Do you work from home? What are you claiming on your tax?
The ATO has announced this year they will be cracking down on ‘stretched’ tax claims such as uniforms, cars and home office expenses. So while you should be sure you are inside the acceptable and honest parameters, you should also be taking all of the advantages available to you as a tax paying citizen.
Tax offsets are there for a legitimate reason so let’s see what little known expenses you can claim when you work from home.
The 3 modes of working from home
Before we jump in though – do you know which category you are in? The three classifications will dictate the types of claims you can make and apply certain limitations and allowances so be sure to know where you fall.
According to the ATO the three types are:
- Home is your principal place of work and you have a dedicated work area that is unlikely to be suitable for domestic use.

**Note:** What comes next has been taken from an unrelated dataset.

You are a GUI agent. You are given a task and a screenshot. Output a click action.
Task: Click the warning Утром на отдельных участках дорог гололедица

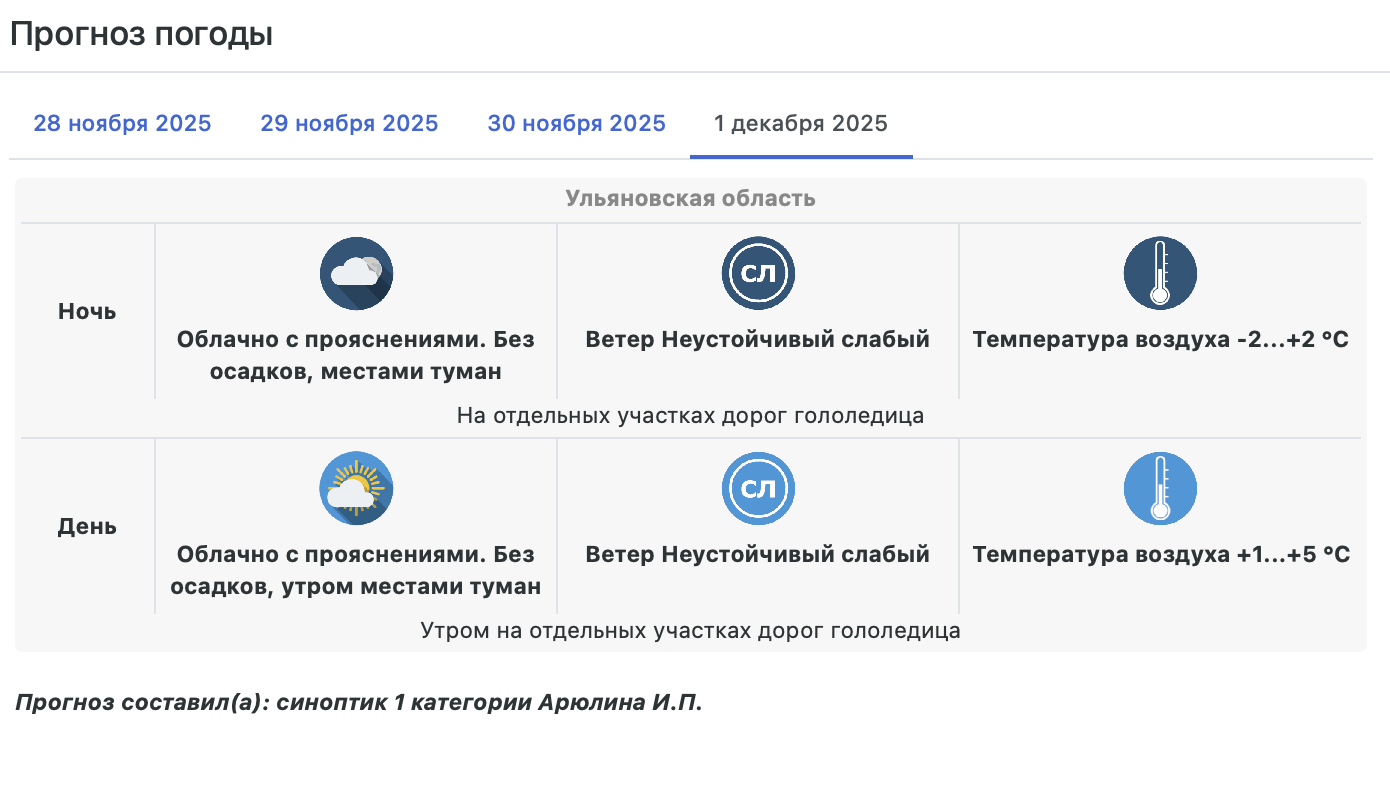(690, 631)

- Home is not your principal place of work but you have a dedicated work area – for example a study.
- You work at home but you don’t have a dedicated work area – for example, you use a room with a dual purpose such as a lounge room.

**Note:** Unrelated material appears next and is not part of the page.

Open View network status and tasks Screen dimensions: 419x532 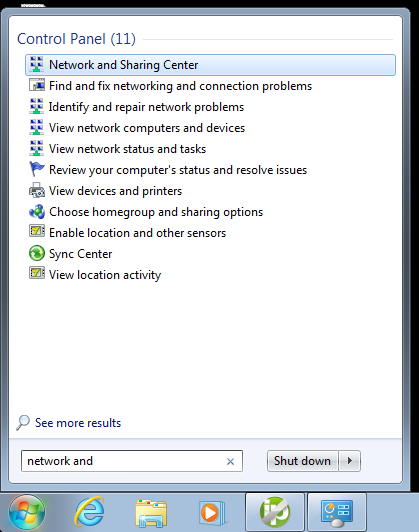click(x=127, y=149)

1) Depreciation of equipment, furniture and computers
Yes, you can not only claim the more obvious computer equipment you use for your job or desk or lamp – you can also depreciate these assets to boost your claims. You can do this year on year as well to keep the benefit flowing. These tax deductions can likely keep occuring until the item can be fully written off after it’s ‘effective life’ has been depleted over a few years.
Take stock of all that you use for your home based work – do you have printers, shelves, monitors, chairs, filing cabinets etc? Make sure to claim not only new items but every year remember to depreciate these ageing items as well.
2) Lighting and heating bills
Did you know its not just your phone and internet bills that can be claimed? After determining what portion of the week you are lighting, cooling or heating your home office you can then claim this too.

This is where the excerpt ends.